La tendance est en train de s’accentuer aux Etats-Unis. Au pays de l’assurance maladie privée, l’intelligence artificielle a déjà fait son entrée dans le monde de la surveillance des prescriptions avec un rôle bien défini : limiter le nombre de soins accordés aux assurés. La modération des soins par l’IA pourrait s’étendre à l’assurance santé subsidiaire, Medicaid pour les plus pauvres et Medicare pour les jeunes handicapés et les plus de 65 ans. Jusqu’ici moins regardants sur les traitements remboursables, elles sont en train, elles aussi, de mettre en place une surveillance systémique. L’argument mis en avant est celui de la bonne gestion des fonds et de la nécessité d’éviter des dépenses injustifiées. Mais ce qu’on peut prévoir, c’est la gestion de la santé des hommes au moyen de robots qui décideront de l’acceptabilité ou non d’un traitement au nom de critères inflexibles. Là aussi, c’est le Meilleur des mondes qui se profile, car le système doit s’accompagner d’une récompense au profit de la société d’intelligence artificielle pour toute prescription refusée.
Comme l’assurance privée, l’assurance publique mettrait en place un système d’accords préalables, en confiant également ceux-ci à des modèles d’IA.
Le système annoncé par les Centers for Medicare and Medicaid Services annonce des milliards de dollars d’économie au cours des six années à venir, pendant le déploiement expérimental et limité du dispositif. Une part de ces économies irait donc dans les poches des fabricants des modèles d’IA utilisés.
L’IA prescrit ou non selon des algorithmes taillés pour le refus
Il est clair que le système fait du refus de soins la réponse par défaut du fait de cette logique de récompense – une association de défense des bénéficiaires de l’assurance maladie publique a ainsi déclaré que les IA vont agir comme des « chasseurs de primes », au détriment de la santé de tous.
Le programme expérimental sera déployé dans six Etats : le New Jersey, l’Ohio, l’Oklahoma, le Texas, l’Arizona et Washington. L’évaluation préalable des demandes de soins par l’intelligence artificielle sera elle-même circonscrite à des procédures médicales jugées propices au gaspillage et apportant peu de bénéfices, telle la prescription d’injections de stéroïdes pour combattre la douleur ou les programmes de réadaptation.
La mise en place du programme d’évaluation s’accompagne aussi de garde-fous.
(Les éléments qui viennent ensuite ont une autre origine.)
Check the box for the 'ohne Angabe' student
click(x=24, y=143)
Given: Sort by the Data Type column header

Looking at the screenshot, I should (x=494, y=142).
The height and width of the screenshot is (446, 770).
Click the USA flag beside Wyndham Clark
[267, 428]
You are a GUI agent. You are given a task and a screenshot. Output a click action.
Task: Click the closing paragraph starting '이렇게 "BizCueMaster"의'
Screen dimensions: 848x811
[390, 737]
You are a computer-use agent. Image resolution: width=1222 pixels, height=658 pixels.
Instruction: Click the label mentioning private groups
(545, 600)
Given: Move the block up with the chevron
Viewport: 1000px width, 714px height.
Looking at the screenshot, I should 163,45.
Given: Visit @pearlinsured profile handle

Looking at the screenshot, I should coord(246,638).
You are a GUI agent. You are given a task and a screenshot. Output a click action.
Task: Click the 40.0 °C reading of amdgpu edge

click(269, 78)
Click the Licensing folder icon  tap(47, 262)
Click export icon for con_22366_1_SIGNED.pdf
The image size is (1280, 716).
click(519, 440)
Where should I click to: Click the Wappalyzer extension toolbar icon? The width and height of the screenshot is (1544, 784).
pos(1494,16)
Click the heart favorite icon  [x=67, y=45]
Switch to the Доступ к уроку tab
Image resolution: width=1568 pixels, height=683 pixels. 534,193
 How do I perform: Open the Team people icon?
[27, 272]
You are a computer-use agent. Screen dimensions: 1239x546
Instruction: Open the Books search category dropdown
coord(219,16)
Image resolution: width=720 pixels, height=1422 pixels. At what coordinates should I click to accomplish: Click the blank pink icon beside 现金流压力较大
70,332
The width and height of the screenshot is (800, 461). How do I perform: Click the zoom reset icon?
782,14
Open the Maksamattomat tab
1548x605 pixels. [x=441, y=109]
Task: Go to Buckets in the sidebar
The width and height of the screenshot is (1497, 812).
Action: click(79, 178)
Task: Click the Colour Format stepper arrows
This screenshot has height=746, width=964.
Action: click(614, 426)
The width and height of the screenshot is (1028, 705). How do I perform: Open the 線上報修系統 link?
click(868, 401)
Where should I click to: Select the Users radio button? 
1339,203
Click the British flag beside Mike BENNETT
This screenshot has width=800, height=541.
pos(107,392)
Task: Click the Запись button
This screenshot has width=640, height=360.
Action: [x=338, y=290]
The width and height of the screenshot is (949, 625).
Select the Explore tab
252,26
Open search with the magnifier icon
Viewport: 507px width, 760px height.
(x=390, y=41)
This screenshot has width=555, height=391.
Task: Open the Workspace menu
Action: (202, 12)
Ceux qui le mettent en place assurent que les décisions définitives de refus seraient de la responsabilité d’un intervenant humain et non d’une machine. On annonce également que les refus injustifiés pourront donner lieu à des pénalités. Enfin, le programme pilote n’interviendra pas dans les décisions de médecine d’urgence ou à l’hôpital et aura pour objectif de surveiller les traitements particulièrement onéreux ou potentiellement nocifs.
Le fonctionnement de ce type d’algorithme d’IA est déjà connu dans la mesure où des sociétés d’assurance privées y ont déjà recours. Ainsi l’assureur Cigna fait-il intervenir l’intelligence artificielle pour évaluer et rejeter automatiquement des demandes de prise en charge de traitements. Ces refus sont par la suite approuvés par des médecins humains qui, à aucun moment, ne voient le dossier médical du patient concerné. L’assureur United HealthCare est pour sa part, accusé d’utiliser un algorithme connu sous le nom de « nh predict » pour refuser les demandes, malgré son taux d’erreur de plus de 90 %.
Un modérateur de soins qui ne sait rien des malades
S’il est vrai que les exemples ne manquent pas de traitements onéreux prescrits de manière abusive, le problème est évidemment que les systèmes d’IA, qui s’appuient sur des données statistiques, ne peuvent pas tenir compte des besoins et de la réalité des patients individuels. Ainsi, une personne souffrant du dos serait selon les critères automatiquement retenus par l’IA orientée vers une physiothérapie obligatoire avant de pouvoir bénéficier d’une opération, alors même que celle-ci serait nécessaire et urgente.
Sans doute, peut-on prévoir que les algorithmes seront améliorés, mais cela ne prémunit pas contre l’appât du gain des assureurs, défaut assurément trop humain. Dans un monde qui justifie l’euthanasie et qui chuchote que celle-ci est capable d’engendrer des économies pour les systèmes de soins, confier de plus en plus la décision de prescrire à l’IA est une recette pour faire exploser la culture de mort.
L’avenir qui se dessine est clairement celui d’une mécanisation de la médecine et, à terme, d’une élimination des soignants humains – reste à savoir si cela ira vite, ou très vite. Ce qui semblait encore lointain il y a une dizaine d’années est aujourd’hui à nos portes.